The Faustian Pact. Poem by Raghu Raman

The Faustian Pact.



Desire is the root of all grief and sorrow in this world was all what he prattled.

This enlightened mendicant blathered of desire that left me a bit rattled.

I shrugged it off like mud from soiled greaves in rain without remorse.

For one’s life is unwhole without desire or joy and with such bland discourse.

I pondered again about desire as I walked home at night.

Twas when before my eyes, a flash occurred blinding me of my sight.

What I gazed upon before me for a moment rendered my mind and body catatonic.

It was the Devil himself in the robes of a monk with an aura so dark and inharmonic.

He spoke to me addressing himself as The Dealmaker with a voice of Thunder.

His speech alone was enough to make an army mute and their senses asunder.

He handed over a document to me saying that Life is nothing without a desire unheeded.

He spoke of the mirth of life and living concluding that he was the one that I now needed.

He said he can make my desires and dreams come true, a quote that got me delighted.

Although there is a price for everything in this world, his demand was my soul alighted.

I was stunned on hearing his demand for he had asked for the very vitality of my life.

For I without a soul am a cadaver who is but a maggot’s fodder to exist without a strife.

He the quoted to me that though I may live with my soul, my existence now is all damp.

He said, for such a price, all pleasures of the flesh and nature would be mine in a clamp.

Lured by temptation and desire was when with anxiety I asked how and where do I sign.

He showed me a thick paper stating this is the document, the contract with the dotted line.

In haste I frisked myself for a quill and scraped my finger when out came my own blood.

A drop trickled down and splashed on the dotted line wherein I felt in me a jarring thud.

The dealmaker smiled at me and shook hands saying the deal is done and I am lucky.

For my status now is of a golden eagle in the blue skies than a bathtub’s rubber ducky.

My joy knew no bounds for in me came a sense of ecstasy and a craving for wealth.

In the pleasures of the flesh and nature I imbibed myself and enjoyed at all full health.

I embraced the loveliest of the world’s maidens and engorged myself in all appetites.

Yet my lust and greed, I could never satiate for I needed more than mere mortal sprites.

Twas when the desire for power and position welled within me like rivers that inundate.

Then with the Devil’s blessing and eternal luck, I was a monarch with power of all fate.

With hedonism unsatisfied and hunger rendered yet insatiable, I pillaged all of their lives.

For I harbored the notion that I was God, Himself and ravished other’s spoils and wives.

Twas that time, I tripped on a stone and fell on the ground of mire, stones, and mud.

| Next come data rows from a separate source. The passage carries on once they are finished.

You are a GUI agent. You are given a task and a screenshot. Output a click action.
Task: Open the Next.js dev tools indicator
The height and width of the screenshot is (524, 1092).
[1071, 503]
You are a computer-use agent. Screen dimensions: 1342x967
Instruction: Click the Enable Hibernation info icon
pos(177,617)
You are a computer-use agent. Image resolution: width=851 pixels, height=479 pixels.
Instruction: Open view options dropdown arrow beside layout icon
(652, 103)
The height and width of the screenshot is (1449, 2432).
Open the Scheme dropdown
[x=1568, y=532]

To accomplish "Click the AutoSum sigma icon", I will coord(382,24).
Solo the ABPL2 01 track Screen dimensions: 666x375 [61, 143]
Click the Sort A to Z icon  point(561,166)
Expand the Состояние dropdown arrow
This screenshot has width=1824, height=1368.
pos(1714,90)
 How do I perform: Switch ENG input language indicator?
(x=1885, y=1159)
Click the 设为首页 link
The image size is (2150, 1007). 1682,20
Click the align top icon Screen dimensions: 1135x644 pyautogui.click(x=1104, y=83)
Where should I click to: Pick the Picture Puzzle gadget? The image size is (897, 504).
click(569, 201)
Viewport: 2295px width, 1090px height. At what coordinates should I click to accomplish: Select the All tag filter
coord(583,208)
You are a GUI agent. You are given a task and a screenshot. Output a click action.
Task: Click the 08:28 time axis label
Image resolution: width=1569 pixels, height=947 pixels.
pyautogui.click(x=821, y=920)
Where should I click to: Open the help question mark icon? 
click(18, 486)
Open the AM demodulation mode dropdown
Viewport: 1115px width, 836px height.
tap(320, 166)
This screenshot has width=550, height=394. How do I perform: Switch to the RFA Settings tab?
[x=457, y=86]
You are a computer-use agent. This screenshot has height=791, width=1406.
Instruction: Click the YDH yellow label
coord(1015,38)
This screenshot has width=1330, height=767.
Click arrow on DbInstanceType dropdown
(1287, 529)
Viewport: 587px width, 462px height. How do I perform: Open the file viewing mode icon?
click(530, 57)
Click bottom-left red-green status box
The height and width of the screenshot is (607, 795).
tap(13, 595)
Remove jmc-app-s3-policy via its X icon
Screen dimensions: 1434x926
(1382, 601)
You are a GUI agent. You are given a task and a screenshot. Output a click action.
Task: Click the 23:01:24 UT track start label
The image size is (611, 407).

The fall was unearthly for it had been my descent from grace to poverty with a vast thud.

Later in life what I pillaged and conquered was all taken and I was thrown in a dungeon.

Years passed and I was bent and lithe with skin and stench akin to a decaying sturgeon.

I pondered how could this happen to me when I had the strength in me to strike and fell.

Twas when the Devil appeared saying my time is over, slew me all, dragging me to hell.

He looked at me with that very grimace saying that he has my soul and I bided my time.

He laughed saying I forsook God and had damned myself now with no remorse to rhyme.

I now realized my folly I condemned myself of the gift of God with my treasonous act.

Yet what does it yield to lament now for my treachery damned me by this Faustian pact.

POET'S NOTES ABOUT THE POEM
A deal with the Devil is always a fatality in one's life and such a lesson is what I learned from and had been inspired by Geothe's Faust about Faustus, the man who made a deal for power and knowledge in exchange for his soul with Mephistopheles and thus damned himself in the end by almost vilifying an innocent lass. Inspired by the story of Faustus and Buddha's quote that Desire is the root of all sorrow.